# Chicken Smothered in French Onion Soup



## BigJim (Sep 2, 2008)

That has got to be good, it looks great.


----------



## Colbyt (Jan 27, 2014)

I don't even care that much for chicken but that looks really good.


----------



## Two Knots (Nov 12, 2011)

Here are the directions for French Onion chicken.

Cut up boneless chicken breast and dredge in flour FIRST,
THEN DIP IN EGG SECONDLY and then
fry up chicken in a bit of canola or vegetable oil on both 
sides until lightly brown.
Remove chicken from frying pan to a plate
cover with foil.
then remove corn oil excess oil.

Then fry up onions in frying pan (in about 2 Tab of olive oil) until golden.
then add about 1 Tab flour and mix around( to help thicken chicken broth)

then add 2 cups of chicken broth, 1/3 cup white wine
then add and about 1/3 teaspoon
garlic powder. 
Simmer together for about 7 minutes or so.
taste for salt and pepper.
lastly add about 4 Tablespoons unsalted butter ( adding the 
butter last will furthur thicken soup slightly.
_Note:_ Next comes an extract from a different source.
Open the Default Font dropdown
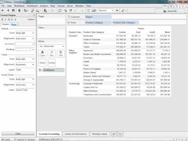Screen dimensions: 188x141 (25, 33)
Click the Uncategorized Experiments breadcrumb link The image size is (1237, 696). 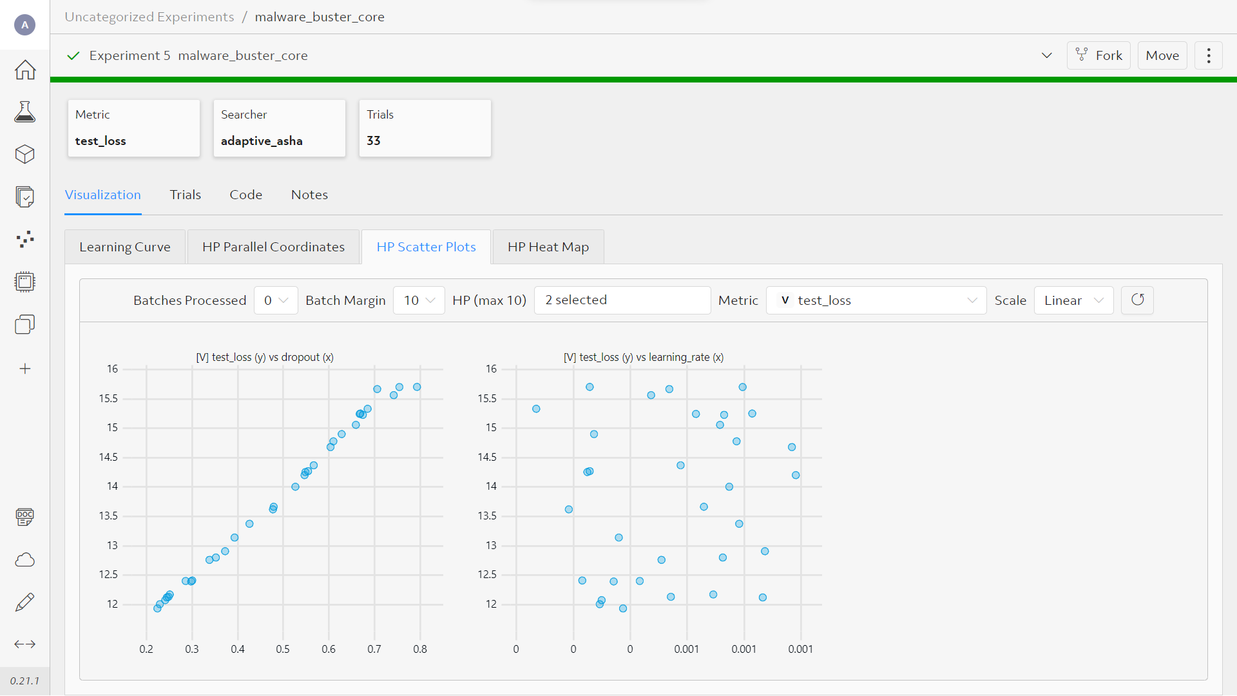[x=149, y=17]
then add the chicken make sure the top of the chicken is exposed.
Now add the cheese on top of the chicken, Swiss or motazarella
or both, cover tightly and simmer ON LOW for a few more minutes
until cheese is melted.
uncover then lastly add the *croutons either homemade or store bought.
then serve.
Just before serving a sprinkle of Italian grading cheese all over
(Parmagino or Romano) and fresh chopped Italoan parsley is a good thing 

*I make homemade croutons with cut up stale Italian bread,
sprinkle with a light dusting of garlic powder and Italian seasoning
and fry in a cast iron fry pan that has just a light smear of olive oil,
keep stirring until lightly browned. ( store in fridge)


White rice is great with this dish.


----------



## Two Knots (Nov 12, 2011)

Colbyt said:


> I don't even care that much for chicken but that looks really good.


Then try it with boneless pork. :smile:


----------



## Colbyt (Jan 27, 2014)

Two Knots said:


> Then try it with boneless pork. :smile:





I will try it your way.


My boneless pork loins get cooked off medium and slavered in homemade, small batch tomato chutney. Even the wife who is not a tomato fan does this.


----------



## Two Knots (Nov 12, 2011)

Colbyt said:


> I will try it your way.


good decision. :thumbsup:


----------